▸ Page text:
.....
# LOOKING FOR PROJECT SUGGESTIONS



## riversidedan (Jul 24, 2022)

BEEN PLAYING WITH this metal hobby  for around 18 months and made some pretty nice useful stuff with the lathe, ever since I got a mill  have gone blank thinking up projects, prolly cuzz all Ive done is lathe work all this time.....  looked on youtube several times still cant find much re lathe / mill projects however did run across a  site that involved "class room ed. projects that seemed to fit my style and were useful, so copied plans and made the part. If anyone here has ran across  more of those "Class Room Ed. projects go ahead and post it here..........am mostly interested with small 6061  12L14  and 1018  project exersizes........


----------



## Jim F (Jul 24, 2022)

http://www.thatlazymachinist.com/


----------



## Friendly non murdering Sword (Jul 24, 2022)

How about a Bonnell tool and cutter grinder?

This project involes many different aspects of machining and will not only keep you busy for at least a half to one year, it will also push your machining capabilities to the next level.


----------



## FOMOGO (Jul 24, 2022)

Come on over to my place. Could keep you busy for years. Mike

Quote:
LOOKING FOR PROJECT SUGGESTIONS​


----------



## Chewy (Jul 24, 2022)

MAKE TOOLS!!!  
If you have a lathe, you need a couple of drill/ tap,attachments for the tail stock.   You also need different types of live centers, big centers, pressure centers, and spring loaded center finders for offsets. Then there are ball turners. Knurling tools come to mind.  Make a tool holder dial indicator holder for both face and side indicating.  I use mine every day.  Took about 30 minutes to make it. I also did dial indicators that clamp onto the ways, using a 2" indicator. Currently building an indicator holder to measure cross slide.  Far beats using a mag base.  Precision carriage stops.
.....
(Entries drawn from a collection)
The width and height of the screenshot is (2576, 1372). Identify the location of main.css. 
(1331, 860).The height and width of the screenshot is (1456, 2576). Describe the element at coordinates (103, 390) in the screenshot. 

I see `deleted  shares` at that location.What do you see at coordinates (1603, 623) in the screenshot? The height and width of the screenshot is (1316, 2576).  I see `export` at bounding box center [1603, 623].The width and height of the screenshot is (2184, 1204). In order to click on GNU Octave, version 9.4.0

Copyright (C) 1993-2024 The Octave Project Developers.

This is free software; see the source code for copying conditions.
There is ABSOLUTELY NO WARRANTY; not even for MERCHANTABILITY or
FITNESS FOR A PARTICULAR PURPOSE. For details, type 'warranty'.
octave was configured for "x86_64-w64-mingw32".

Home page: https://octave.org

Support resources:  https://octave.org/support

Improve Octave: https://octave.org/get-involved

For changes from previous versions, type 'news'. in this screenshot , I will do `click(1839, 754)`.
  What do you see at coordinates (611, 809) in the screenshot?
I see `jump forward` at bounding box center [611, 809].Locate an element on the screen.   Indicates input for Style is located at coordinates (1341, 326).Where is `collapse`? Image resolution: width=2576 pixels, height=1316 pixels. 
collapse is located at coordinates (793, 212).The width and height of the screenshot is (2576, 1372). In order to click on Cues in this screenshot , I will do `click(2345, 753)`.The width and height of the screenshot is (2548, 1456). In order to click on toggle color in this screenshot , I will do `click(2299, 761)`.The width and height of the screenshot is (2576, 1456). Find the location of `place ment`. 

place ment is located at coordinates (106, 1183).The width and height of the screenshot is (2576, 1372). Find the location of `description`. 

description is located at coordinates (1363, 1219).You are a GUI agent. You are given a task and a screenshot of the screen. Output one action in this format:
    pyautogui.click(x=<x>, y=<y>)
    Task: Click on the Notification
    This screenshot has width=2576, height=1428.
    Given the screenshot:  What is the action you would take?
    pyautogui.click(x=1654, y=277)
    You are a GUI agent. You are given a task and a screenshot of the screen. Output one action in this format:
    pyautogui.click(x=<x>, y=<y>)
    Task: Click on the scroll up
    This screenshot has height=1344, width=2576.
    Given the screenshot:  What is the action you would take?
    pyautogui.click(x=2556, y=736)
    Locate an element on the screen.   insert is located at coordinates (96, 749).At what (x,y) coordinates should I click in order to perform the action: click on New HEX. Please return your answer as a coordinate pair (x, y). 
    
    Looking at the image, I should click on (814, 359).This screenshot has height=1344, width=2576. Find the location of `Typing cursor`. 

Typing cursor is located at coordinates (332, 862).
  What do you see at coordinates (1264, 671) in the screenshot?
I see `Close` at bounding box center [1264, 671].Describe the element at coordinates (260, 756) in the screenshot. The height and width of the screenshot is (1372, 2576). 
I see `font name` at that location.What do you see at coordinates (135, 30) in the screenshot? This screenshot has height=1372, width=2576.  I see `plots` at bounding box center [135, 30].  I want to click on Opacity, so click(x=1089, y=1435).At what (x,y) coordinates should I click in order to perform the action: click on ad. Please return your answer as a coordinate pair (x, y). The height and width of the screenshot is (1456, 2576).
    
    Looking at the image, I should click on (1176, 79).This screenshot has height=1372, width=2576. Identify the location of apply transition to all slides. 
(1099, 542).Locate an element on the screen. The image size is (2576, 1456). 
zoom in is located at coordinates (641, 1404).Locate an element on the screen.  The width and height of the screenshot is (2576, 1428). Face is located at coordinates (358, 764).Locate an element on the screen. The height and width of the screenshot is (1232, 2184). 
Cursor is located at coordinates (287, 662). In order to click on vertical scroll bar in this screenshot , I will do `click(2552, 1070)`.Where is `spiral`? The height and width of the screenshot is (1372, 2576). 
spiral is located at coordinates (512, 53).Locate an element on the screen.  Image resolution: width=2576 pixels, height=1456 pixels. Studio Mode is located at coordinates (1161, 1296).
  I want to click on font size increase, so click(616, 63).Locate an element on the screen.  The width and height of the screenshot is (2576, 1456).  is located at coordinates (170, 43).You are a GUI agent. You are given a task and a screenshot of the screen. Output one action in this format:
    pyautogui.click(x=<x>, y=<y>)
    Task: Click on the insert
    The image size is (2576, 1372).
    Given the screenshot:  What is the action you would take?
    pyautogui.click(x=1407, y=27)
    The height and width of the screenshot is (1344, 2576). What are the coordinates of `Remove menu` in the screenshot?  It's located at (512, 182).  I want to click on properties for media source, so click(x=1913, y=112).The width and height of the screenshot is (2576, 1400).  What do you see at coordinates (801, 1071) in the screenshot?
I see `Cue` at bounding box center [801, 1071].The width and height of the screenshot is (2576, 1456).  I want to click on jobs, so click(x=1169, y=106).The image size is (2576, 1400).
.....
▸ Exercise set:
1. Copy out the part of the forum thread starting with "http://www.thatlazymachinist.com/" and going on through "the next level.".
2. Put this sentence from the forum thread into Spanish: "You also need different types of live centers, big centers, pressure centers, and spring loaded center finders for offsets."
Work only from the forum thread.

▸ Final answers:
1.
http://www.thatlazymachinist.com/


----------



## Friendly non murdering Sword (Jul 24, 2022)

How about a Bonnell tool and cutter grinder?

This project involes many different aspects of machining and will not only keep you busy for at least a half to one year, it will also push your machining capabilities to the next level.

2. También necesitas distintos tipos de puntos giratorios, puntos grandes, puntos de presión y buscadores de centro con resorte para los desplazamientos.